EXTRACTED DATA START

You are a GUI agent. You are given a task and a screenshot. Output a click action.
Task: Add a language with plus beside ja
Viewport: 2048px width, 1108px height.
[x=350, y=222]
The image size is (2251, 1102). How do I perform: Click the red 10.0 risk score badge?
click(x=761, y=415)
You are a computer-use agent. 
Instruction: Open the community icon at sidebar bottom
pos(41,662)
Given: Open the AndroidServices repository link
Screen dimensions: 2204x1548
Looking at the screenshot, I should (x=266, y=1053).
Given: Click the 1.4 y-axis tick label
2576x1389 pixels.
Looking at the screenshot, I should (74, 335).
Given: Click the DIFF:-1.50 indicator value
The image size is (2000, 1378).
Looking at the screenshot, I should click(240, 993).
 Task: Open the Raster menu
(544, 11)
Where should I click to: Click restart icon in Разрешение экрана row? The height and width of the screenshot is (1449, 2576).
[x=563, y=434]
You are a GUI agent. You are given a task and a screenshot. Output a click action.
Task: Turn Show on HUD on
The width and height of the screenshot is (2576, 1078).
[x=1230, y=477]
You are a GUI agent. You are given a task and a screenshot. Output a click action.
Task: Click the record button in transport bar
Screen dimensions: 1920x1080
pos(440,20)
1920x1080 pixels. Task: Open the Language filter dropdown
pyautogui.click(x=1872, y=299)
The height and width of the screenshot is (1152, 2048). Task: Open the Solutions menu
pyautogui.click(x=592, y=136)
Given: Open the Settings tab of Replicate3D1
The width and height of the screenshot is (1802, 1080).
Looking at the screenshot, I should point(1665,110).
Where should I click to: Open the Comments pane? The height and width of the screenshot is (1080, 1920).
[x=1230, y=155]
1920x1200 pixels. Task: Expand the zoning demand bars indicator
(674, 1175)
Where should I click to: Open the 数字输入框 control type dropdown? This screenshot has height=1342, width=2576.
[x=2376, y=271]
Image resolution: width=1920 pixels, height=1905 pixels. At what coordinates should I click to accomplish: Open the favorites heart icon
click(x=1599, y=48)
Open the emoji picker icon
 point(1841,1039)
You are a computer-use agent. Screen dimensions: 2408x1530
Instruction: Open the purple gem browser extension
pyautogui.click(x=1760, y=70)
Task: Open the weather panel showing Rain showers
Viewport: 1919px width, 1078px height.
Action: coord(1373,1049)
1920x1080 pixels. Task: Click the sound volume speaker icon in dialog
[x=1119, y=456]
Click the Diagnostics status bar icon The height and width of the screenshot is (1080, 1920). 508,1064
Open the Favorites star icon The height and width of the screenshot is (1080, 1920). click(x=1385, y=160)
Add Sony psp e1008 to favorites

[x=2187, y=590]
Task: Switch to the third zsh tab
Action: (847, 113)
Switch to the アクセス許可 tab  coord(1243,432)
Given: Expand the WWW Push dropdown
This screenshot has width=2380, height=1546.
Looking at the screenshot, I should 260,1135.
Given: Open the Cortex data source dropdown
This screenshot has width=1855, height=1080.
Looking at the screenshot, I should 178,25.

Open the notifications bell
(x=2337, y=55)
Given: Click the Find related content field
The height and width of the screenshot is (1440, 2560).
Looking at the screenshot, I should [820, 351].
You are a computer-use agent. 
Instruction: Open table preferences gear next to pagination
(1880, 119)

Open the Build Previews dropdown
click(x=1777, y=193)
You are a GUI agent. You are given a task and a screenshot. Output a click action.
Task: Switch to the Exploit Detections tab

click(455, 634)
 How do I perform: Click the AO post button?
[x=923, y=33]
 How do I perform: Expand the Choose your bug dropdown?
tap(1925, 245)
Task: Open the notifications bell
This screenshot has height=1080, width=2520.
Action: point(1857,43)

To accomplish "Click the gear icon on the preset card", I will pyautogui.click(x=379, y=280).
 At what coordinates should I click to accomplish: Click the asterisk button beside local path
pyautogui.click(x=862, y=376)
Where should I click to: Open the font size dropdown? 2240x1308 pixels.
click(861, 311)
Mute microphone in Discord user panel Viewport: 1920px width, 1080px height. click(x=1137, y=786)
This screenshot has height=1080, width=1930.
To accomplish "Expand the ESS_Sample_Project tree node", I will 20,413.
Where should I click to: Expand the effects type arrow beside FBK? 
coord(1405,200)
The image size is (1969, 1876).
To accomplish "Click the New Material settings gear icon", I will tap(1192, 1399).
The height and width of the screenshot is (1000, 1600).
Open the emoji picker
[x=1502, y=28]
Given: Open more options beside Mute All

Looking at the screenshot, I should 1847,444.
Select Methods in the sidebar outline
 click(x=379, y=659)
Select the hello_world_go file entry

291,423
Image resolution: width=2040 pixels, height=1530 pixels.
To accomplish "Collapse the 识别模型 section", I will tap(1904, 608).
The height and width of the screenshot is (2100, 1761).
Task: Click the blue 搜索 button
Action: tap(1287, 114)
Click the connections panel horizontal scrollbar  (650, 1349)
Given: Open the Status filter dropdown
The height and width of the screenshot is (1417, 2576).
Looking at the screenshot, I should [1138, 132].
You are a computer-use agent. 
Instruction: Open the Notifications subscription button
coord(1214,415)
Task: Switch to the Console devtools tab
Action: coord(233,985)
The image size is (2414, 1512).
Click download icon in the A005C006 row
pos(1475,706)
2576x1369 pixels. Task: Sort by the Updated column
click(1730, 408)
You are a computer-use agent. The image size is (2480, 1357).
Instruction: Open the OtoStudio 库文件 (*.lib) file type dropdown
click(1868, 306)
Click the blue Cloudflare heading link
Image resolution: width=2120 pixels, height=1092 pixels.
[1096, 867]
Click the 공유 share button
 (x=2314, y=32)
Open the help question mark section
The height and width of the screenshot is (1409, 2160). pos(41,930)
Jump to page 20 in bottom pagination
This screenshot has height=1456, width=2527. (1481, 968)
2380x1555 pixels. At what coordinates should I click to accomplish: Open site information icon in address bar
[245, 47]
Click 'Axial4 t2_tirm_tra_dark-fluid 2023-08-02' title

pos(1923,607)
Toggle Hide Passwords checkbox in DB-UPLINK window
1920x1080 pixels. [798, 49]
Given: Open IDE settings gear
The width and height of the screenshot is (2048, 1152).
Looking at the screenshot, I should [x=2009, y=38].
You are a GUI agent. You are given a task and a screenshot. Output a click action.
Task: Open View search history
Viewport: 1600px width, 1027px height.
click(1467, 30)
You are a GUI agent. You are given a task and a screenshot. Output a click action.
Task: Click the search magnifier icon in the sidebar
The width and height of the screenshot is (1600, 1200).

EXTRACTED DATA END

**WHAT IS REQUIRED**
The expected answer is a copy of every line in the entries that holds the word "panel".

**PROBLEM SOLUTION**
Task: Open the weather panel showing Rain showers
Mute microphone in Discord user panel Viewport: 1920px width, 1080px height. click(x=1137, y=786)
Click the connections panel horizontal scrollbar  (650, 1349)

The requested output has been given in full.